Required work: All of the data is to be repeated verbatim.

Recorded data:
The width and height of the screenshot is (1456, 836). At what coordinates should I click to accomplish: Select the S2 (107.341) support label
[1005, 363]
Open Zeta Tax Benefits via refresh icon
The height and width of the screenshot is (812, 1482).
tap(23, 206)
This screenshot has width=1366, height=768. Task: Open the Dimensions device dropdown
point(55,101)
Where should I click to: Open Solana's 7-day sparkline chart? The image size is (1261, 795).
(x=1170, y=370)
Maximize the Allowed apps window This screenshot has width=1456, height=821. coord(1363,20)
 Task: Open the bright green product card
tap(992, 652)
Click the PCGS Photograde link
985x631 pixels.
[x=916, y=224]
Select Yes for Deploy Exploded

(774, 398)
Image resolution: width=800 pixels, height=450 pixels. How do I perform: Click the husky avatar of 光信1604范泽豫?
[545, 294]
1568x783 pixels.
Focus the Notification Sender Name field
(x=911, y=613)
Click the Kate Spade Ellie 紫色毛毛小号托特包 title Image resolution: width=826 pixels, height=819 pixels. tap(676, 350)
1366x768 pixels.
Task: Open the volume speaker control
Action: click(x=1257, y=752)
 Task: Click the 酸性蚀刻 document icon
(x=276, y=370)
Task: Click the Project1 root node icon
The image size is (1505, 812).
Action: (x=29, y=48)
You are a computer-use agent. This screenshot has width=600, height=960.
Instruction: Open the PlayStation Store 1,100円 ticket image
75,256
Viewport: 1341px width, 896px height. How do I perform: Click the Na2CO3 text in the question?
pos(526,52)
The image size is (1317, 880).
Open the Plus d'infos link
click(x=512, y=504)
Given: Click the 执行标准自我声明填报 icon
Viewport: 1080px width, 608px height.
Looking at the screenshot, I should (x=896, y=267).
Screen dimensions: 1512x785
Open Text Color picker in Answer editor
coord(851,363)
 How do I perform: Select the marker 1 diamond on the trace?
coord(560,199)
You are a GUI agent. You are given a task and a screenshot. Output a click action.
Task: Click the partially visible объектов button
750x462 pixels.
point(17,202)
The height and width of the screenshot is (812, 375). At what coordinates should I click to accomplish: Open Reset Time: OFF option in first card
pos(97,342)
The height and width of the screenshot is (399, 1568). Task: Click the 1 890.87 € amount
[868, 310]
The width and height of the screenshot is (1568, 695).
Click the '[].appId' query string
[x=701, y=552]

Reply:
The width and height of the screenshot is (1456, 836). At what coordinates should I click to accomplish: Select the S2 (107.341) support label
[1005, 363]
Open Zeta Tax Benefits via refresh icon
The height and width of the screenshot is (812, 1482).
tap(23, 206)
This screenshot has width=1366, height=768. Task: Open the Dimensions device dropdown
point(55,101)
Where should I click to: Open Solana's 7-day sparkline chart? The image size is (1261, 795).
(x=1170, y=370)
Maximize the Allowed apps window This screenshot has width=1456, height=821. coord(1363,20)
 Task: Open the bright green product card
tap(992, 652)
Click the PCGS Photograde link
985x631 pixels.
[x=916, y=224]
Select Yes for Deploy Exploded

(774, 398)
Image resolution: width=800 pixels, height=450 pixels. How do I perform: Click the husky avatar of 光信1604范泽豫?
[545, 294]
1568x783 pixels.
Focus the Notification Sender Name field
(x=911, y=613)
Click the Kate Spade Ellie 紫色毛毛小号托特包 title Image resolution: width=826 pixels, height=819 pixels. tap(676, 350)
1366x768 pixels.
Task: Open the volume speaker control
Action: click(x=1257, y=752)
 Task: Click the 酸性蚀刻 document icon
(x=276, y=370)
Task: Click the Project1 root node icon
The image size is (1505, 812).
Action: (x=29, y=48)
You are a computer-use agent. This screenshot has width=600, height=960.
Instruction: Open the PlayStation Store 1,100円 ticket image
75,256
Viewport: 1341px width, 896px height. How do I perform: Click the Na2CO3 text in the question?
pos(526,52)
The image size is (1317, 880).
Open the Plus d'infos link
click(x=512, y=504)
Given: Click the 执行标准自我声明填报 icon
Viewport: 1080px width, 608px height.
Looking at the screenshot, I should (x=896, y=267).
Screen dimensions: 1512x785
Open Text Color picker in Answer editor
coord(851,363)
 How do I perform: Select the marker 1 diamond on the trace?
coord(560,199)
You are a GUI agent. You are given a task and a screenshot. Output a click action.
Task: Click the partially visible объектов button
750x462 pixels.
point(17,202)
The height and width of the screenshot is (812, 375). At what coordinates should I click to accomplish: Open Reset Time: OFF option in first card
pos(97,342)
The height and width of the screenshot is (399, 1568). Task: Click the 1 890.87 € amount
[868, 310]
The width and height of the screenshot is (1568, 695).
Click the '[].appId' query string
[x=701, y=552]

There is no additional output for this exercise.